Work to be completed:
Look through the data below. Show each line where the string "computer" occurs.

Data records:
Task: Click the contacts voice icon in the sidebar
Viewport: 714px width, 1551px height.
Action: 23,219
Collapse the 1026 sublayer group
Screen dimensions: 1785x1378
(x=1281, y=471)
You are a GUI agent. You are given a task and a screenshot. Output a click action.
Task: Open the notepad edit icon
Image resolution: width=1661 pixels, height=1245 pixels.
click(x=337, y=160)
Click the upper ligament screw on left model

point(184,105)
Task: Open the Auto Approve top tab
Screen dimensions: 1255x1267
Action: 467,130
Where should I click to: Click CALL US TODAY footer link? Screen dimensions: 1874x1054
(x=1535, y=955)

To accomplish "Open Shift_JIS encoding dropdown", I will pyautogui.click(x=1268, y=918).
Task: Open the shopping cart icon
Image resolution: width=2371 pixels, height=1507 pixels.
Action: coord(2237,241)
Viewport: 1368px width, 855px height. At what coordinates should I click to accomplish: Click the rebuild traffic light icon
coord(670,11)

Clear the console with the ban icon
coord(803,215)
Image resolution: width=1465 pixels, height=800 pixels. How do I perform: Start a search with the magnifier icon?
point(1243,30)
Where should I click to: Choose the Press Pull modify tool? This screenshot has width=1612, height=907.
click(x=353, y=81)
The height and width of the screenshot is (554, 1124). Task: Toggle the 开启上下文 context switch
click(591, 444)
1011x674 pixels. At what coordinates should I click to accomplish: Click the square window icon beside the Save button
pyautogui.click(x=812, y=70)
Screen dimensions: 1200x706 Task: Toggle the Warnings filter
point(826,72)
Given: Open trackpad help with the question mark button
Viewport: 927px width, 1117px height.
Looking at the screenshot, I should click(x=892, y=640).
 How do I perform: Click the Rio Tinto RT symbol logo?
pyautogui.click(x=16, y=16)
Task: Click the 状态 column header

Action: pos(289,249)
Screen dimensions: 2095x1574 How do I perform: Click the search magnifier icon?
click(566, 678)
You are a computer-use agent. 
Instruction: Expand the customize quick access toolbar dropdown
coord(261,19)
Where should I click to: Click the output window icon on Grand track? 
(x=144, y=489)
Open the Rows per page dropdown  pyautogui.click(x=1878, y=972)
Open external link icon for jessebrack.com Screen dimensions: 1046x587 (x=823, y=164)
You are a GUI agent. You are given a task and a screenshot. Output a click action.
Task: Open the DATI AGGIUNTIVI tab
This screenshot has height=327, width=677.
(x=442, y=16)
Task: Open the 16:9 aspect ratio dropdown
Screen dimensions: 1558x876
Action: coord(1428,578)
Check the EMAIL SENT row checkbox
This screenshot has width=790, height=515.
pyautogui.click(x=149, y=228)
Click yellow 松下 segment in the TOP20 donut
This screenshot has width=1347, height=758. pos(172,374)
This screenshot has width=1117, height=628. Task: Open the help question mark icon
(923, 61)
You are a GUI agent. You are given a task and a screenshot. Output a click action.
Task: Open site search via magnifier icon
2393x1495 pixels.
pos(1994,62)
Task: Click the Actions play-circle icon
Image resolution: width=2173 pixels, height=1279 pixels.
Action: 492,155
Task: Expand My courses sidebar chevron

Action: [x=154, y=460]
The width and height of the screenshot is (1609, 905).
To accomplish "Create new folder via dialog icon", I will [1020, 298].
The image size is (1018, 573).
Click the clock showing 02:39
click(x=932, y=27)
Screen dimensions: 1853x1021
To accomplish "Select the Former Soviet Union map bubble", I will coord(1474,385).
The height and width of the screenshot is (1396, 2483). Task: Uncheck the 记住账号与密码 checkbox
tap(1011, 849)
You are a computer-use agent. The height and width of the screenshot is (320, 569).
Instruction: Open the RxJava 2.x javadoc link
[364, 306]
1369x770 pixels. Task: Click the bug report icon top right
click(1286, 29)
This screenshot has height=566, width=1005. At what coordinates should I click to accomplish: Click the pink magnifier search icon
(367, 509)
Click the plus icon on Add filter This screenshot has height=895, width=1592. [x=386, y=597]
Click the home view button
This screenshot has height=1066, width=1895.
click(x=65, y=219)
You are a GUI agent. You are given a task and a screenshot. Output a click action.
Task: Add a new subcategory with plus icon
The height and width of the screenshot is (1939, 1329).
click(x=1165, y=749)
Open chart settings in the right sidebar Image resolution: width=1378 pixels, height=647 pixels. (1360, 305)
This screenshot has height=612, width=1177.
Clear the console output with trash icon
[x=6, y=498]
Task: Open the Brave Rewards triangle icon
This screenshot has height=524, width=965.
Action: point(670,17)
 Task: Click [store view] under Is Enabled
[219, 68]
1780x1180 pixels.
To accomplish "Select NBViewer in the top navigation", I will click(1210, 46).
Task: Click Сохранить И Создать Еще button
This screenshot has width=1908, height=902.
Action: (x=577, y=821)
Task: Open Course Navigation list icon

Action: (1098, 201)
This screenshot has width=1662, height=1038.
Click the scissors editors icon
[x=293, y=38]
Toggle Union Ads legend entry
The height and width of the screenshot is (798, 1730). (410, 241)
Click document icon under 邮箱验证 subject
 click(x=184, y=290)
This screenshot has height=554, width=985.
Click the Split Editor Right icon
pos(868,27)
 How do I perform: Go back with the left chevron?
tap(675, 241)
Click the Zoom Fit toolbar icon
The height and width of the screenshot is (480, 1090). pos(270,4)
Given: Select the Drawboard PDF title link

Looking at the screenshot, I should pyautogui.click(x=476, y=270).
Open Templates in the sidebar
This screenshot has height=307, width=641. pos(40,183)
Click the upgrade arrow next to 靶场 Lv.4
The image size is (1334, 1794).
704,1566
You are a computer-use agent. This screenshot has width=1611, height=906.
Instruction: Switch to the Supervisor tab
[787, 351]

Task output:
You are a computer-use agent. 
You are a computer-use agent. The height and width of the screenshot is (320, 569).
You are a computer-use agent. This screenshot has width=1611, height=906.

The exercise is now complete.